Just curious if anyone has had any experience with this shoe. Opinions please


----------



## teleken (Jul 22, 2005)

Not specifically the shoe but I did learn the weights listed on their web site are per shoe so if weight is a factor when comparing do some math.
Maybe this is normal for everybody (many ski makers do it too).


----------



## vinnyl26 (Apr 3, 2007)

Naa, weight has never been a factor for me. I am not racing and I want a good comfortable shoe that I can also hike-a-bike in


----------



## bde1024 (Feb 14, 2005)

Love my Rimes. Used them all of last year, they fit true to size and wear well. Just the right amount of flex for the occasional hike-a-bike. All mountain bike shoes should have Vibram rubber soles like these. I've heard of issues with the BOA closure on other shoes, but mine have been perfectly reliable.


----------



## markom (Jan 21, 2004)

Rimes seem to have different fit from other Specialized shoes. I have Sports and Comp MTBs which I like a lot and and wanted to get Rimes but they just did not fit my feet. 
Went with Shimano M162s instead - they have almost as nice sole as Rime but fit my feet better.


----------



## CWnSWCO (Apr 24, 2012)

The Rimes work pretty well if you're looking for a shoe with a solid sole for times when you have to hike/walk.
Most of the trails I ride are very rocky, so durable soles are required.
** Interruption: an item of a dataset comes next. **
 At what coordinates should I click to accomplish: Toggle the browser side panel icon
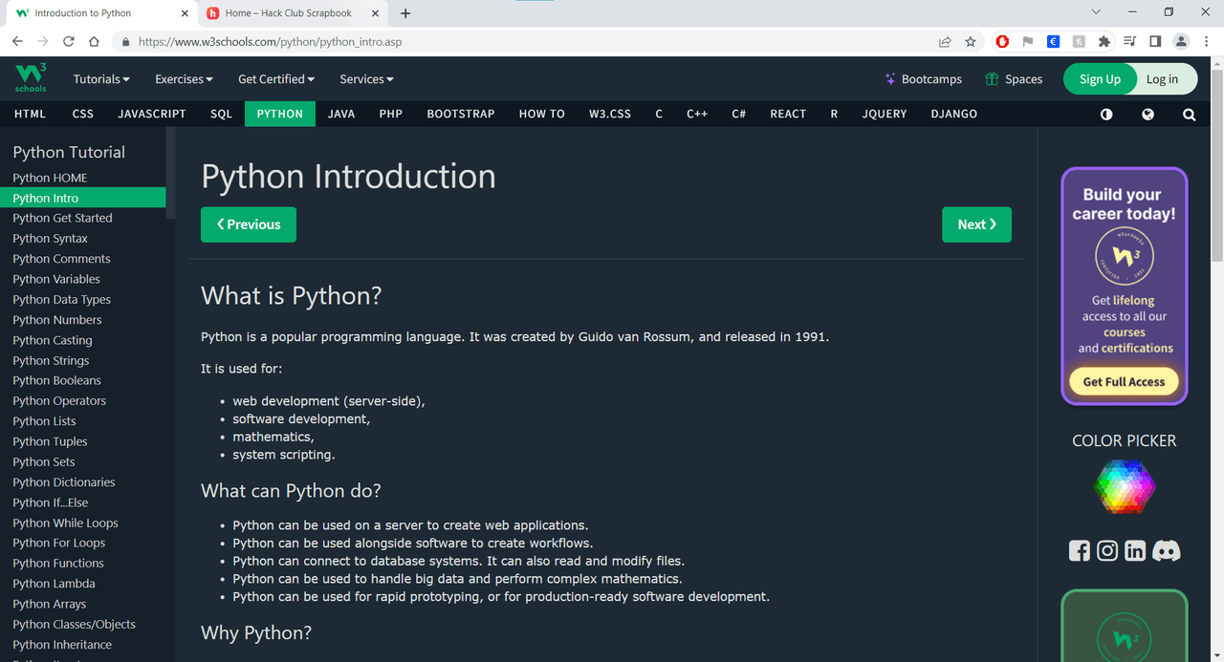tap(1155, 41)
The Rimes work for this BUT, I have had to warranty three pairs. On two pairs, the sole started to peel off after about two months. On a third pair, one of the straps ripped right in half while tightening the shoe (after about a week's use). 

Luckily, the local dealer and Specialized have been very good about warrantying these shoes. 

When they work, they work well. My current pair is going on 5 months probably and show no sign of problems.

Great shoes. But, wouldn't trust them on a week-long trip in the backcountry.

I'm considering trying some of Pearl Izumi shoes with durable soles next time.


----------



## dremags (Apr 5, 2007)

I bought a pair after getting blisters from my S-works on the hike a bike in Leadville. They are super comfortable and walk great. The sole has a pealed up a little around the cleat area but doesn't seem to cause any problems. I do prefer the s-works for just riding but, these are the ones I use for endurance where there may be some hiking.


----------



## EightEleven (Mar 26, 2013)

Gotta say, used my brand new Rime today, they work stellar! Very comfortable, looking forward to many years of use!


----------



## ALS650L (Apr 19, 2009)

I used a set most of last season, very pleased with them, no issues at all.


----------